I’m one of the iPhone early adopters. Been an Apple fan, mostly, for a very long time. I really appreciate the innovation, and willingness to lead not follow, that Apple has shown. However, as iOS evolves, and MacOS starts to evolve into iOS, I’m feeling less “lead” than “herded”. In our constantly connected world, many of us have some device that’s always connected. No matter where we are, we can read email, get text messages, tweet, update our Facebook status. But, there’s a conflict with all the technology that links all this together. Everyone wants to own the user.
The iPhone was such a disruption because cellular carriers had built walled gardens to keep their customers confined to getting only applications, ringtones, music that was provided through the carrier. This enabled them to get a cut of everything that went on devices on their networks, and control everything their customers saw. An entire ecosystem developed around this business model. I even remember borrowing a friends SIM card to use a different carrier, because AT&T didn’t carry a game that ran on my device, so I bought and installed it from my friends carrier. Crazy.

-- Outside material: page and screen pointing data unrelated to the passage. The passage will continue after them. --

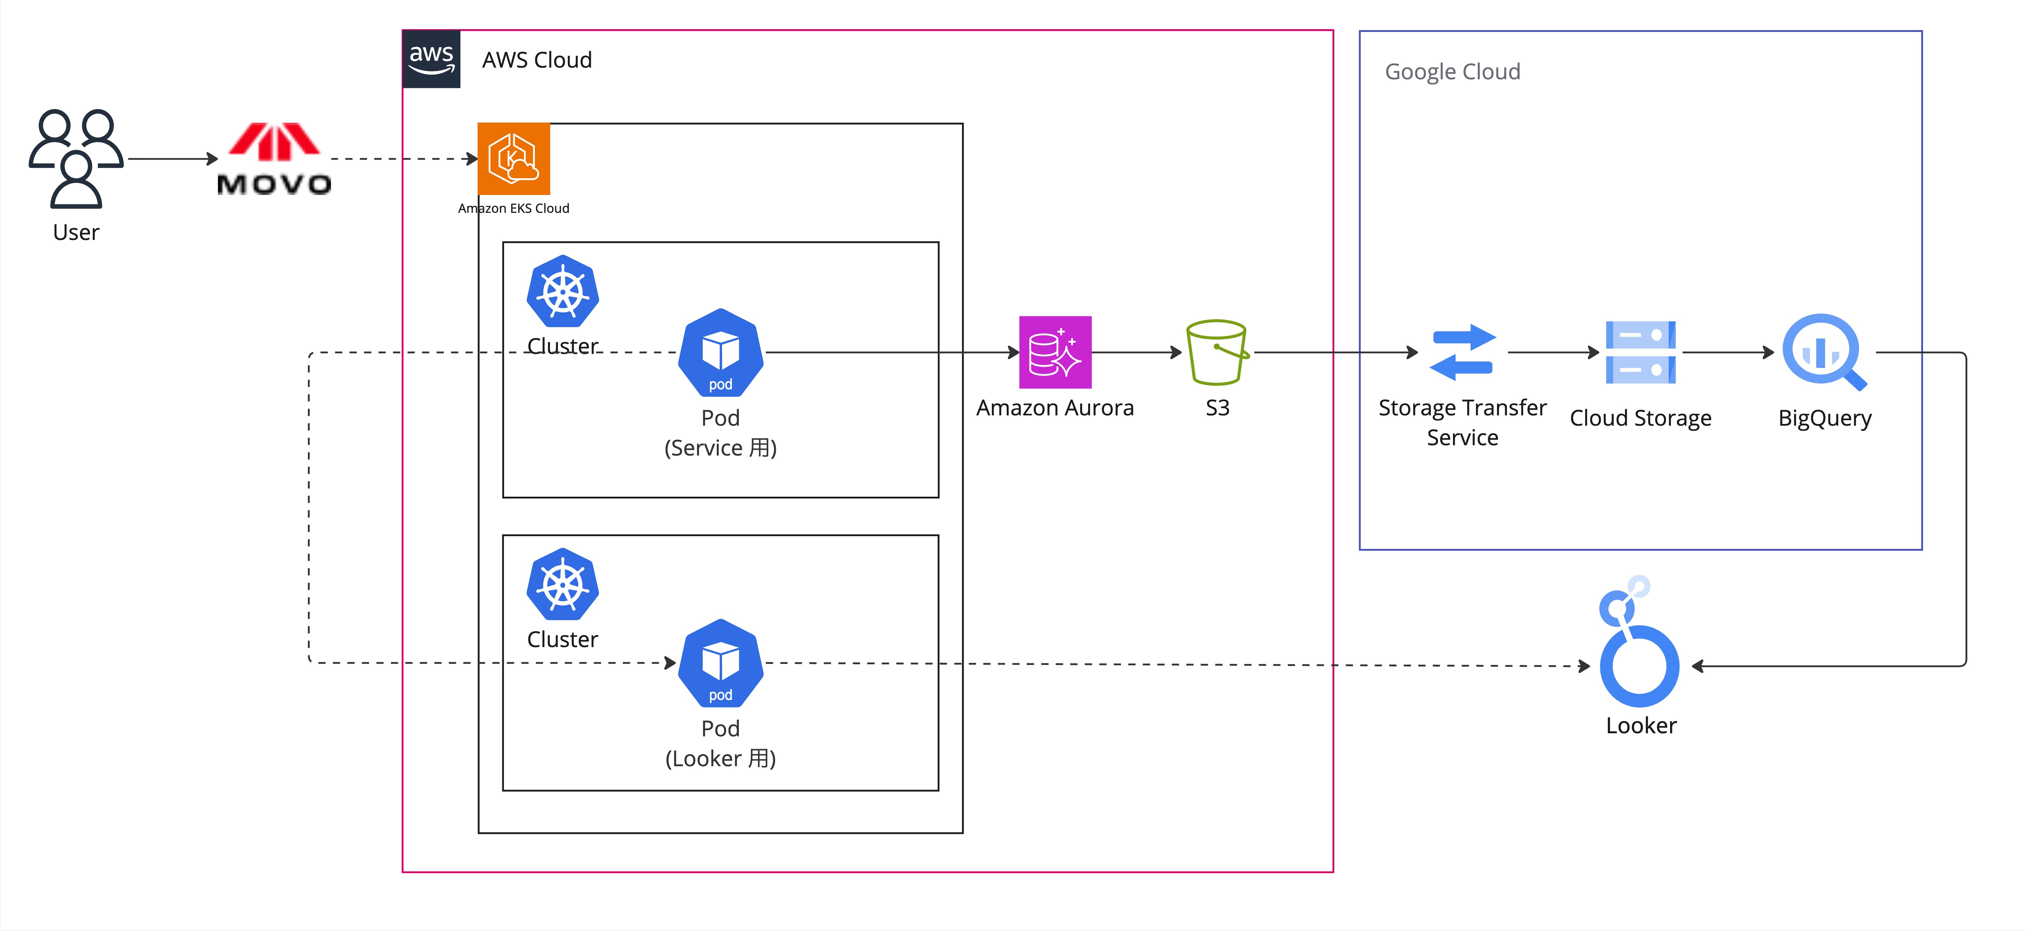
Task: Click the MOVO logo
Action: tap(274, 159)
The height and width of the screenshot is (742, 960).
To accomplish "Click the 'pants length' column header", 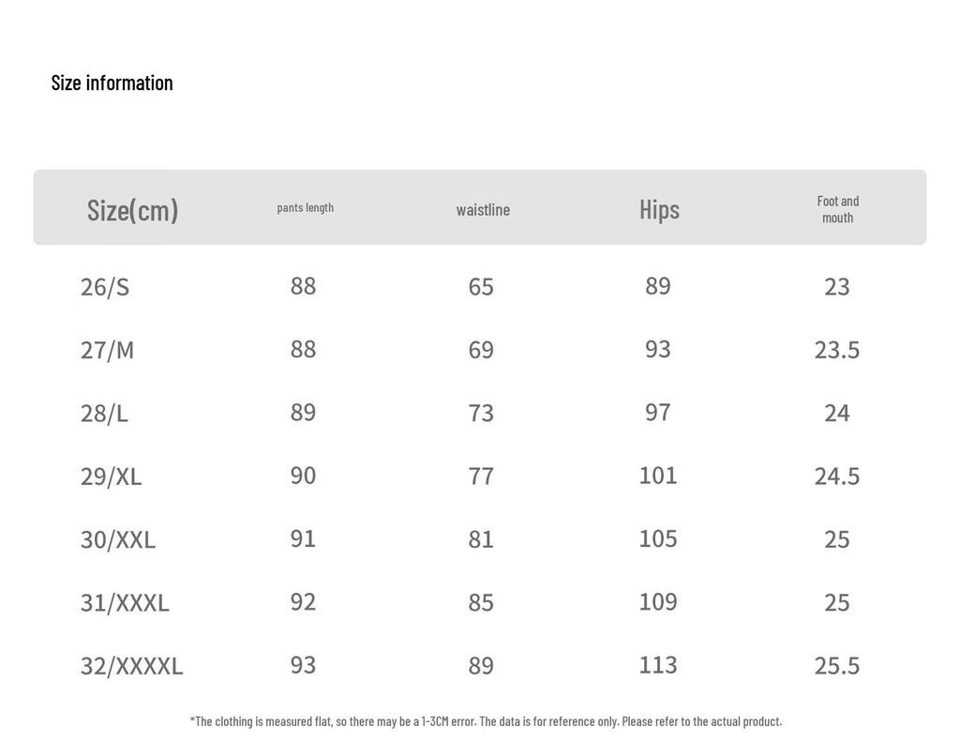I will 306,207.
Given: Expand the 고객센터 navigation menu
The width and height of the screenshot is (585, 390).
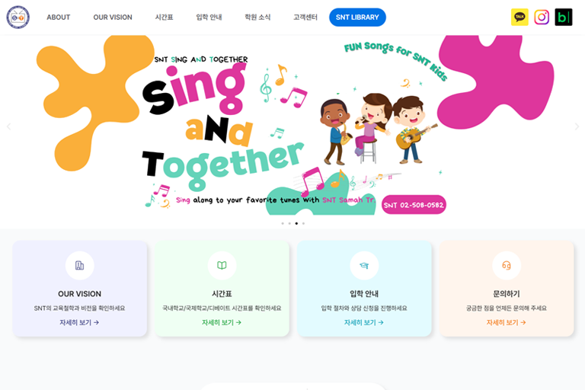Looking at the screenshot, I should [x=305, y=18].
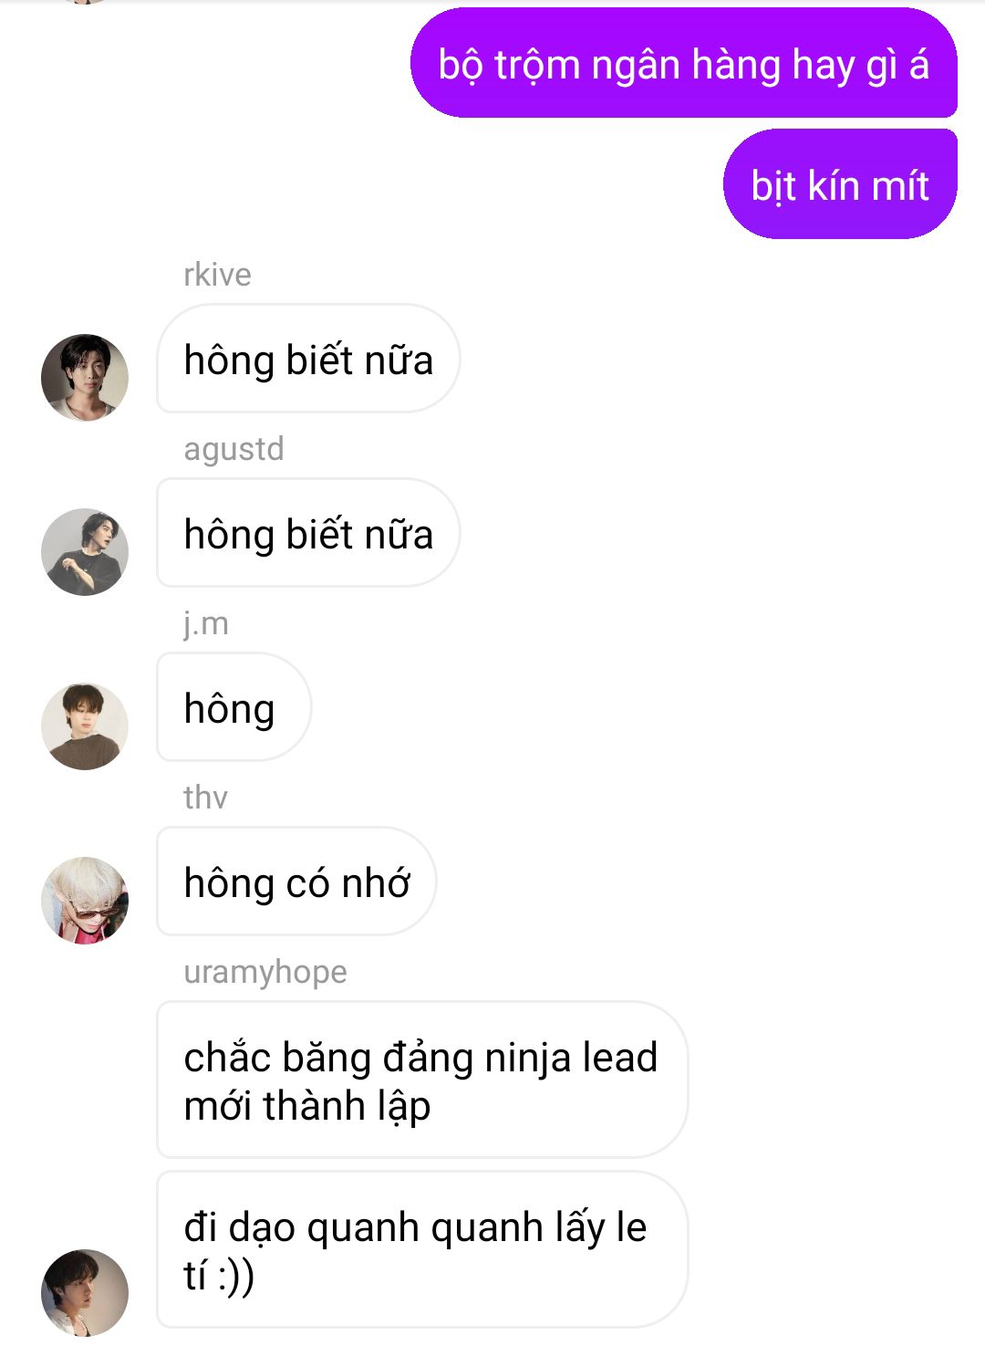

The iPhone broke that garden wall. That’s why all the carriers initially said NO! But, it really broke the old walled garden by creating another (prettier and more modern) garden. Now Apple controls what appears on their devices (with some input from the carriers, of course). Just like the carriers garden, Apple initially kept out anything that competed or improved on anything Apple provided. Although they’ve had to loosen that a bit, it’s still there.
With iOS 4, and more so with iOS 5, we get technologies that only interoperate between Apple devices. Facetime, which Apple has promised to make an open standard, still isn’t, and still only works via Wi-Fi (and from my experience, is spotty on 1.5MB DSL). With iOS 5, we’ll get iMessage, so now we’ll have SMS/IM/MMS, but one that uses Apple’s backchannel between iOS devices. There’s nothing inherently wrong with this. Google and Facebook want us to move all our communications within their walls via Google Voice, G+, Facebook messaging. A key difference is the software platforms don’t care if I use iOS, Windows 7, Android, or WebOS. Apple’s technologies may have some interoperability, but we’ll see. And this from the company that didn’t support MMS (and still doesn’t unless you buy a newer phone) until just recently, although I had it on my cheap feature phone before the first iPhone ever hit the streets.
I’m finally bidding my iPhone farewell as my primary portable device, instead using an Android device. I can run applications that would compete with Apple, so won’t be available, like Amazon Music, or buying Kindle books on go, or Google Music, just to pick some obvious ones. I’m keeping my iPhone 3G, already use it as a heavier iPod Touch, but after 2 months, I’m now weened off the iPhone, and can do everything on my Android device now.
Yes, iOS looks and operates better, but reminiscent of the MacOS vs. Windows debates of old, Android gets the job done, and has more useful apps on it, although it requires you to manage it more than the iPhone does. In those days, I was vehemently in the MacOS camp. Now, I want a device that will interact with multiple services, not tie me down to services provided by one company. Had an iPad for a while. A great device, as long as you didn’t mind the horrible email client, inability to use a mouse (without jailbreaking), spotty calendar integration with Google Calendar.
Android isn’t perfect either. I run a private VPN for higher security when I’m using public/airport/Starbucks access points. Works great with my laptop, but not with an iOS or an Android device, unless I jailbreak/root the device.
But, as a developer, that finally turned the tide, put the last nail in the coffin, broke the camel’s back. I wrote a few simple apps for the iPhone, back in iOS 1/2 days. You could at least get the development kit for free, write an app, and deploy it on the emulator, to decide if you wanted to really build apps. But, then I had to pay Apple $100 for the privilege of putting that application on the device I ostensibly owned. Now, I have to pay a $100/year tithe just for the ability to write an app.
Android is a far friendlier developer platform. I grabbed the Android Development Kit, grabbed Eclipse, wrote a program, plugged in my DroidX, and put the application on my phone. Didn’t have to pay anyone money, didn’t have to jump through hoops to create authentication certificates. I can send that application to my friends, and they can just, get this, put the application on their phone and use it. Pretty radical, huh? Oh, yes, you have to enable external apps, a built-in checkbox setting on Android devices. I’ll leave it to the reader to find out you simply can’t do that with an iPhone. Unless you have less than 10 friends, and don’t mind jumping through the hoops you have to jump through.
I’m hoping Apple continues to push the envelope with iOS and what can be done with software and mobile computing, but I’m going to have to get off the Apple fanboy bandwagon now, and go with interoperable and open.